[EXCERPT PROVIDED]

%%

I’d like to first get a handle on the volume of reviews since the start date of the dataset. It seems we do have a large sample size (N = 2,225,213) amassed over 10 years, with the latter half coming in exponentially after 2013:
## Arranging into two columns comprising date and cumulative review count
ts_reviews <- review_df %>%
select(date, review_id) %>%
group_by(date) %>%
summarise_all(funs("reviews" = n())) %>%
mutate(dates = as.Date(date), cumulative = cumsum(reviews)) %>%
arrange(dates)
# Plot time series chart of review count
ggplot(ts_reviews, aes(x = dates, y = cumulative, col = "red")) +
geom_line(size = 1) +
scale_y_continuous(labels = comma) +
labs(x = "Year of Review", y = "Cumulative Review Count") +
scale_x_date(date_breaks = "1 year", date_labels = "%Y") +
theme(legend.position = "none", axis.text.x = element_text(size = 8, angle = 45), axis.text.y = element_text(size = 8))
Scrubbing Inactive Users
Quick statistics on the reviews - there are users who posted only ONCE over the past 10 years!
ratings_stats <- review_df %>%
select(user_id, stars) %>%
group_by(user_id) %>%
summarise_all(funs("count" = n(), "mean" = mean, "median" = median)) %>%
arrange(count) %>%
ungroup()
head(ratings_stats)## # A tibble: 6 <U+00D7> 4
## user_id count mean median
## <chr> <int> <dbl> <dbl>
## 1 --0mI_q_0D1CdU4P_hoImQ 1 5 5
## 2 --20-ljZD5NnAnkwBBC_uQ 1 5 5
## 3 --37T3V10ZeoJ1Il7D2Wzw 1 3 3
## 4 --52YqcuRttZN62TCKQdbw 1 5 5
## 5 --82_AVgRBsLw6Dhy8sEnA 1 4 4
## 6 --BGW_TY55SH-9OiHmtitg 1 1 1This isn’t surprising given that social platforms generally maintain many inactive accounts. Yelp is the largest user-generated review platform in the US and inevitably collects large swathes of inactive users (lose interest after leaving 1 to 2 reviews) or fake accounts maintained by unscrupulous businesses.
Yelp’s recommendation engine ensures that only ratings from friends, foodies and credible users (e.g. an Italian rating Italian cuisine) are counted toward the aggregate Recommended Ratings. Assuming the ratings in the dataset are already clean, I’ll need to scrub inactive users once more to improve reliability of the reviews.
My initial hypothesis is users with 2 or fewer reviews belong to the Inactive bucket and should be removed. Let’s create a frequency chart to verify this:
inactive_ratio <- function(criteria){
ratio <- rep(0, as.numeric(criteria))
for (i in 1:as.numeric(criteria)){
ratio[i] <- nrow(filter(ratings_stats, count <= i)) / nrow(ratings_stats)
}
plot(ratio, type = "b", xlim = c(1,i), xlab = "Frequency of Reviews", ylab = "Ratio (vs. Total Reviews)", col = "blue")
}
inactive_ratio(10)
Filtering out users who posted 1 to 2 reviews would remove 70% of our observations! Unfortunately this confirms my suspicion that a large number of users are casual (albeit thoughtful) reviewers; that leaves me with no choice but to remove the single-review users!

%%

[TASKS TO COMPLETE]
[1] List every user ID shown in the printed output of head(ratings_stats) in the Yelp review analysis.
[2] According to the Yelp review analysis, what share of observations would be removed by filtering out users who posted 1 to 2 reviews?
[3] Rewrite the Yelp review analysis starting with "Yelp’s recommendation engine" and going on through "<- rep(0, as.numeric(criteria))", changing "hypothesis" to "assumption".
The rows that come next have no connection to the Yelp review analysis.

[Stored data entries]

%%

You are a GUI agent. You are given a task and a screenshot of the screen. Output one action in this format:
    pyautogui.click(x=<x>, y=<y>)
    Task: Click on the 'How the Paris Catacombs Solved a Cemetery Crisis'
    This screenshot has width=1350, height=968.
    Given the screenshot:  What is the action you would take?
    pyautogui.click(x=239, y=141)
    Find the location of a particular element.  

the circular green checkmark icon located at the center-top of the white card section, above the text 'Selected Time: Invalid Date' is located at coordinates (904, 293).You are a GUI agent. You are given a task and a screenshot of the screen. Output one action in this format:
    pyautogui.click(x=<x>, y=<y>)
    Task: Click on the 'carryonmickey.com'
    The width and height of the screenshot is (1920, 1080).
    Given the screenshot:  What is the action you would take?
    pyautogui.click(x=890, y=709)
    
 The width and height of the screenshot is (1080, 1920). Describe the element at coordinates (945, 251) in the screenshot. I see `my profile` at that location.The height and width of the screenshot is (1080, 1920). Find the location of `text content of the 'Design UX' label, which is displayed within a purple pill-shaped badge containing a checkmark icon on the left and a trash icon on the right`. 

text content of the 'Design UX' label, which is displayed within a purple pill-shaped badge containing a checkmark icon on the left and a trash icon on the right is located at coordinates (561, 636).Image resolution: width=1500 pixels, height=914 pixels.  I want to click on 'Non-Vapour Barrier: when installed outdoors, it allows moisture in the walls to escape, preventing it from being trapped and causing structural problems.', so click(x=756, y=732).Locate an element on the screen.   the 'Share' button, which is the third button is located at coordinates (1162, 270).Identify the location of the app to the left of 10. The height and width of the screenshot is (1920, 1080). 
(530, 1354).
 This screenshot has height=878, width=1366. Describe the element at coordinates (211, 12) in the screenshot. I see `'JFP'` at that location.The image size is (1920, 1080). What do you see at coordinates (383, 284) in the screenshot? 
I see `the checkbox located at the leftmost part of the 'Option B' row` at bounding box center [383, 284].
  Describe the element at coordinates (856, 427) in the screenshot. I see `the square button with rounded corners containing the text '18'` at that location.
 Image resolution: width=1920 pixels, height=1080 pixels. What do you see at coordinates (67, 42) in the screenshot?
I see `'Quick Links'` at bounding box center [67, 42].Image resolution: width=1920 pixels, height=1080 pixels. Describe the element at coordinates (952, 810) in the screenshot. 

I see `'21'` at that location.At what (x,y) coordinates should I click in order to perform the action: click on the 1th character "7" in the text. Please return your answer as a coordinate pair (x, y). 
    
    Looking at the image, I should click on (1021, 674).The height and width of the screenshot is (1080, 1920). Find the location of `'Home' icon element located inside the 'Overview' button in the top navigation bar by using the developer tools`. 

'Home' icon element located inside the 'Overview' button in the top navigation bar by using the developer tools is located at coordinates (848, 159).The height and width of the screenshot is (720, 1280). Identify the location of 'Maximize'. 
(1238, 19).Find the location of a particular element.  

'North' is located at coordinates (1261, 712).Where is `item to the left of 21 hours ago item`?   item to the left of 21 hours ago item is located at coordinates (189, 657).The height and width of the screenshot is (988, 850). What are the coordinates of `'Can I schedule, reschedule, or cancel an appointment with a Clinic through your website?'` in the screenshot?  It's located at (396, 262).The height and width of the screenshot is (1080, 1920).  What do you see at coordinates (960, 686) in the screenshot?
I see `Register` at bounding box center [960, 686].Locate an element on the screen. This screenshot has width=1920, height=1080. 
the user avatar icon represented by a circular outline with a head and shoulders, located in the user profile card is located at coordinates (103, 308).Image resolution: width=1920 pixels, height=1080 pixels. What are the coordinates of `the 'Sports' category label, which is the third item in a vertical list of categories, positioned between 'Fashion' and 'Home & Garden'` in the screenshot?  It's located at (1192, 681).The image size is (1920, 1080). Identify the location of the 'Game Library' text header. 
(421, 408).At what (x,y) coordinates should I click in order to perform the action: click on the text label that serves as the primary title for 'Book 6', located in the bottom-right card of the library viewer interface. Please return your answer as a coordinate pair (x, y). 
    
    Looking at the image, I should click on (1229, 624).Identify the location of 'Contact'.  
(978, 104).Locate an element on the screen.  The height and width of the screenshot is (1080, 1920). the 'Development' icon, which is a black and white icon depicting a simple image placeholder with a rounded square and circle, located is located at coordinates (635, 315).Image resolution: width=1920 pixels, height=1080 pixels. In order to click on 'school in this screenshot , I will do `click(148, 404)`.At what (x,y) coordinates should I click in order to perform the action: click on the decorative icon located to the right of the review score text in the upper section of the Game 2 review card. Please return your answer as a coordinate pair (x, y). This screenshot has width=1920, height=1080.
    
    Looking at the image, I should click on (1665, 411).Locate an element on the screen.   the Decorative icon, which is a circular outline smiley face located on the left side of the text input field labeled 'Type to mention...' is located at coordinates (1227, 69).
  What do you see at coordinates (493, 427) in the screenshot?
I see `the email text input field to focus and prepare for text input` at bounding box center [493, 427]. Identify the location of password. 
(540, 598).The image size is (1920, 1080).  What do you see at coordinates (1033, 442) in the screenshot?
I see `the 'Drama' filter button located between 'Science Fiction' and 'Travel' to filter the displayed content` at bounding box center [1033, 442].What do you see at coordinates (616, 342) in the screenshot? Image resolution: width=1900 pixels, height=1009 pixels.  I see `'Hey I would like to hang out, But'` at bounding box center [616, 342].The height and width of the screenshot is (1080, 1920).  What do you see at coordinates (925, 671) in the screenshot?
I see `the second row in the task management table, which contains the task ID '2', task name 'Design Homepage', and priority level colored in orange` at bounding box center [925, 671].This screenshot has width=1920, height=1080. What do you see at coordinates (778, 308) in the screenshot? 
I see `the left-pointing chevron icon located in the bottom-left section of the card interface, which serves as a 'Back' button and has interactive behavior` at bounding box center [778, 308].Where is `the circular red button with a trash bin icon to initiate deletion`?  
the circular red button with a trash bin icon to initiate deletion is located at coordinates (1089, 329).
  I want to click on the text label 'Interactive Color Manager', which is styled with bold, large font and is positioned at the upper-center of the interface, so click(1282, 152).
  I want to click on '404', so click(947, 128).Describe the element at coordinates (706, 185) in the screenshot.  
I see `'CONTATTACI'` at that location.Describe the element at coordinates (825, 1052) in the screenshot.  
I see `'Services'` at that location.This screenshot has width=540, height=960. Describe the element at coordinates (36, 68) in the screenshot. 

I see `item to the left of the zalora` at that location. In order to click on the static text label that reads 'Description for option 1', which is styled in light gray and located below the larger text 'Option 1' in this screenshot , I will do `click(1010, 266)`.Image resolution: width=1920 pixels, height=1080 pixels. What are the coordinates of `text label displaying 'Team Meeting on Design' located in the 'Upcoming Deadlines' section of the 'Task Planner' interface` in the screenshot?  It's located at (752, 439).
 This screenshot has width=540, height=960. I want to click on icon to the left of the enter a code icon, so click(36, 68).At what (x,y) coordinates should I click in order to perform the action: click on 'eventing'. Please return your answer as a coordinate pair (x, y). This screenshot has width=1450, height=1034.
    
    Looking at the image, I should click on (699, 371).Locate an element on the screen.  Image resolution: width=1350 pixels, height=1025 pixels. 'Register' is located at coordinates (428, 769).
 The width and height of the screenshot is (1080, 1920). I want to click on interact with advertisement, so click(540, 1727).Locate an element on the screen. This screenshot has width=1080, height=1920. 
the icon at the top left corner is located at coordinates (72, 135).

%%

[LIST OF SOLUTIONS]
[1]
--0mI_q_0D1CdU4P_hoImQ
--20-ljZD5NnAnkwBBC_uQ
--37T3V10ZeoJ1Il7D2Wzw
--52YqcuRttZN62TCKQdbw
--82_AVgRBsLw6Dhy8sEnA
--BGW_TY55SH-9OiHmtitg

[2] 70% of the observations.

[3]
Yelp’s recommendation engine ensures that only ratings from friends, foodies and credible users (e.g. an Italian rating Italian cuisine) are counted toward the aggregate Recommended Ratings. Assuming the ratings in the dataset are already clean, I’ll need to scrub inactive users once more to improve reliability of the reviews.
My initial assumption is users with 2 or fewer reviews belong to the Inactive bucket and should be removed. Let’s create a frequency chart to verify this:
inactive_ratio <- function(criteria){
ratio <- rep(0, as.numeric(criteria))